(Collected data)

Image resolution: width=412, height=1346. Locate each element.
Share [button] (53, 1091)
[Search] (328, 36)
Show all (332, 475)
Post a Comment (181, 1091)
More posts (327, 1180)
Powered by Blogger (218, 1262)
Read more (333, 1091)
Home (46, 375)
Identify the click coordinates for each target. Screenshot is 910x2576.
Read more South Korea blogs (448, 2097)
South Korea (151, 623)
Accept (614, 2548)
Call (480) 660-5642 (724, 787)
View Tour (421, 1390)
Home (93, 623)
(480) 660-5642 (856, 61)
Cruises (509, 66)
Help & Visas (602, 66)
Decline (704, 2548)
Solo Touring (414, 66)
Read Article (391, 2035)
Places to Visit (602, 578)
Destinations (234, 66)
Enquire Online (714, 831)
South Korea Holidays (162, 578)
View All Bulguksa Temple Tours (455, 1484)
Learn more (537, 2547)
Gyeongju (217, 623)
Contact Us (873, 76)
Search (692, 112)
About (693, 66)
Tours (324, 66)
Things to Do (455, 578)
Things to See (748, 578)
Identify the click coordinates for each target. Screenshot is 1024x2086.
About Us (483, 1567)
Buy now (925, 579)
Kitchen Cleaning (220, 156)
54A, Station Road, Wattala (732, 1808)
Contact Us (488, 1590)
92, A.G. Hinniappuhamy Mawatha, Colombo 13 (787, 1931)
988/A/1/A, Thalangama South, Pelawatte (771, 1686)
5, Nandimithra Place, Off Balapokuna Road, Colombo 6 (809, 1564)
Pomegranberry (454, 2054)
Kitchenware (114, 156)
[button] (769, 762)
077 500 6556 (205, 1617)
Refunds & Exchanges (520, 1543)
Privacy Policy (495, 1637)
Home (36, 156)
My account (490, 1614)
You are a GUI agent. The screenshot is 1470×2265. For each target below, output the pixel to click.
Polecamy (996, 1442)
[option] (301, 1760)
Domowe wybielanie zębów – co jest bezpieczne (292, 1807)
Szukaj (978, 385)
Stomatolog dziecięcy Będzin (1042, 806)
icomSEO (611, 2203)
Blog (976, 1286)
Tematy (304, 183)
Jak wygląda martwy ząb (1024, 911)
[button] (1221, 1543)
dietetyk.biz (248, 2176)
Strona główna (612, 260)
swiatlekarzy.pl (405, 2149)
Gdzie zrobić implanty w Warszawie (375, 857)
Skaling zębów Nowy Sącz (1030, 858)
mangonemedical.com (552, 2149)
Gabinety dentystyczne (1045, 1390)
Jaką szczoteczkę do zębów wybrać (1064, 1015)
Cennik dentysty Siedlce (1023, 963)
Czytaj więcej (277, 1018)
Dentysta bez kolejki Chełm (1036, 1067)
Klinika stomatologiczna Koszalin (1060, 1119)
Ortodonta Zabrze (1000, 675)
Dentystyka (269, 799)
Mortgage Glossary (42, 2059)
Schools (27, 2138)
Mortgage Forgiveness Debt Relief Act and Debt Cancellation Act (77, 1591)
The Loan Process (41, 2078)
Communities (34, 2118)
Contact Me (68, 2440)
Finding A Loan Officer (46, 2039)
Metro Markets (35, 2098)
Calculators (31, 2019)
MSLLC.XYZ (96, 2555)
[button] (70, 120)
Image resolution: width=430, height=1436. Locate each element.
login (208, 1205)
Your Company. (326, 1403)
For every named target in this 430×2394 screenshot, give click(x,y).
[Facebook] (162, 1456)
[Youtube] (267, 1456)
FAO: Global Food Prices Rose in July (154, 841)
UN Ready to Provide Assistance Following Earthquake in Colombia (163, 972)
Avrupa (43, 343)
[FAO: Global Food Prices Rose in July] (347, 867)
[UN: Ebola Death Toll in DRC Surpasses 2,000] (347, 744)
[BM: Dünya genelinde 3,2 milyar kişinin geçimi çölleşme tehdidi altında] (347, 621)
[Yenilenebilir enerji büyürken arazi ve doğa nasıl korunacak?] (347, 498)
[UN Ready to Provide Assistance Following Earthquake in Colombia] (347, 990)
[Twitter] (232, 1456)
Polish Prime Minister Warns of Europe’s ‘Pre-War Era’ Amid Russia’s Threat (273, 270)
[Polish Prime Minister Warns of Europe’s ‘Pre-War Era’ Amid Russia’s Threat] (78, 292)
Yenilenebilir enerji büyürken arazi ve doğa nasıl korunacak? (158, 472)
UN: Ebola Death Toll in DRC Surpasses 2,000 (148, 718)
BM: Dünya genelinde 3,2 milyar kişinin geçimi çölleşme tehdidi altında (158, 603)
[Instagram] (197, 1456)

#### [Work order]
Once you find the line with "Contact Us (873, 76)" in the entries above, output it and each line after it up to and including the line with "Blog (976, 1286)", and nothing else.

#### [Answer]
Contact Us (873, 76)
Search (692, 112)
About (693, 66)
Tours (324, 66)
Things to Do (455, 578)
Things to See (748, 578)
Identify the click coordinates for each target. Screenshot is 1024x2086.
About Us (483, 1567)
Buy now (925, 579)
Kitchen Cleaning (220, 156)
54A, Station Road, Wattala (732, 1808)
Contact Us (488, 1590)
92, A.G. Hinniappuhamy Mawatha, Colombo 13 (787, 1931)
988/A/1/A, Thalangama South, Pelawatte (771, 1686)
5, Nandimithra Place, Off Balapokuna Road, Colombo 6 (809, 1564)
Pomegranberry (454, 2054)
Kitchenware (114, 156)
[button] (769, 762)
077 500 6556 (205, 1617)
Refunds & Exchanges (520, 1543)
Privacy Policy (495, 1637)
Home (36, 156)
My account (490, 1614)
You are a GUI agent. The screenshot is 1470×2265. For each target below, output the pixel to click.
Polecamy (996, 1442)
[option] (301, 1760)
Domowe wybielanie zębów – co jest bezpieczne (292, 1807)
Szukaj (978, 385)
Stomatolog dziecięcy Będzin (1042, 806)
icomSEO (611, 2203)
Blog (976, 1286)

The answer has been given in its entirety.